Extracted entries Start Marker

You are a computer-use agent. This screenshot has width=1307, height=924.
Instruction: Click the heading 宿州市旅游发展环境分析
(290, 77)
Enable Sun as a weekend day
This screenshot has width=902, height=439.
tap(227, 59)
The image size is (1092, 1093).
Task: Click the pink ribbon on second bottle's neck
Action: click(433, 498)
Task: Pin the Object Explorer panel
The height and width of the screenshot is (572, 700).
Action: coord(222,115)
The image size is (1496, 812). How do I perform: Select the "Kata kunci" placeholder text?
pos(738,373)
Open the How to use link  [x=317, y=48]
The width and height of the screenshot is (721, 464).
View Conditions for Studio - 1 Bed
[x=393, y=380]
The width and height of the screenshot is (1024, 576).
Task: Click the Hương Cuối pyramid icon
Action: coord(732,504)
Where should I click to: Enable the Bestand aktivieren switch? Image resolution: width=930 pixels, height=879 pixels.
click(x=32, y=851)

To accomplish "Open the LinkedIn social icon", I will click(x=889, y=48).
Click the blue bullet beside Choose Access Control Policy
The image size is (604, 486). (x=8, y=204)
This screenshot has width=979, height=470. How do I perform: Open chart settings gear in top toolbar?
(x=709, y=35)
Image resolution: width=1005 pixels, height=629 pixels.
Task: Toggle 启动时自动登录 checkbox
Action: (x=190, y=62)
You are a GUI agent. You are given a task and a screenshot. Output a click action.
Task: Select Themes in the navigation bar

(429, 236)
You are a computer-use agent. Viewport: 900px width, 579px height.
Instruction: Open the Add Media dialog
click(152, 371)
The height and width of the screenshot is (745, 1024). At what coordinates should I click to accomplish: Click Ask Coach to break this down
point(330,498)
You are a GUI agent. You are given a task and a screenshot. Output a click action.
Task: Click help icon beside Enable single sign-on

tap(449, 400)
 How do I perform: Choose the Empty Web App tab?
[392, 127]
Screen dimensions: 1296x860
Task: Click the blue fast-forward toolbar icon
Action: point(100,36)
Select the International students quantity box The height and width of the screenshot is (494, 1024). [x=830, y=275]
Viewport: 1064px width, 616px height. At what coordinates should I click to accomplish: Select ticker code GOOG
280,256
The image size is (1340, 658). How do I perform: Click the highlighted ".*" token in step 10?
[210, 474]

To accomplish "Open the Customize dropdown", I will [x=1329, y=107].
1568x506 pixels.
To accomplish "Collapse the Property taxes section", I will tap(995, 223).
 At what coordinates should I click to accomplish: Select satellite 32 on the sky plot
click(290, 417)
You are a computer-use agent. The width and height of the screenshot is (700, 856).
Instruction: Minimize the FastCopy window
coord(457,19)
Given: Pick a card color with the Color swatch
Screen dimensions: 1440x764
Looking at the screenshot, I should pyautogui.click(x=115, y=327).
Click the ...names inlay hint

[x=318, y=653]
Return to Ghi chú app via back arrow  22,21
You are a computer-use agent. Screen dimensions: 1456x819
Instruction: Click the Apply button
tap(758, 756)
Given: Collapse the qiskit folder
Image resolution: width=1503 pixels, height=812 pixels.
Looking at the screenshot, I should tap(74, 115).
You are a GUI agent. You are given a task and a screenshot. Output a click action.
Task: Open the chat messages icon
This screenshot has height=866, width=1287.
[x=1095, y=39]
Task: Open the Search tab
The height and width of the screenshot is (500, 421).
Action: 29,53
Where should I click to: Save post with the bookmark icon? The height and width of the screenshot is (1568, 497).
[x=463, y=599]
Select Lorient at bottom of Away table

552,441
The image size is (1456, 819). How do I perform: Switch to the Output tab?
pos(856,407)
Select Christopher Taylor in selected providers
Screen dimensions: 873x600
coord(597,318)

Extracted entries End Marker

**Task prompt:** Could you print, exactly and with nothing else, the lines from the one containing "Given: Collapse the qiskit folder" through the last line of the records above?

**Task answer:**
Given: Collapse the qiskit folder
Image resolution: width=1503 pixels, height=812 pixels.
Looking at the screenshot, I should tap(74, 115).
You are a GUI agent. You are given a task and a screenshot. Output a click action.
Task: Open the chat messages icon
This screenshot has height=866, width=1287.
[x=1095, y=39]
Task: Open the Search tab
The height and width of the screenshot is (500, 421).
Action: 29,53
Where should I click to: Save post with the bookmark icon? The height and width of the screenshot is (1568, 497).
[x=463, y=599]
Select Lorient at bottom of Away table

552,441
The image size is (1456, 819). How do I perform: Switch to the Output tab?
pos(856,407)
Select Christopher Taylor in selected providers
Screen dimensions: 873x600
coord(597,318)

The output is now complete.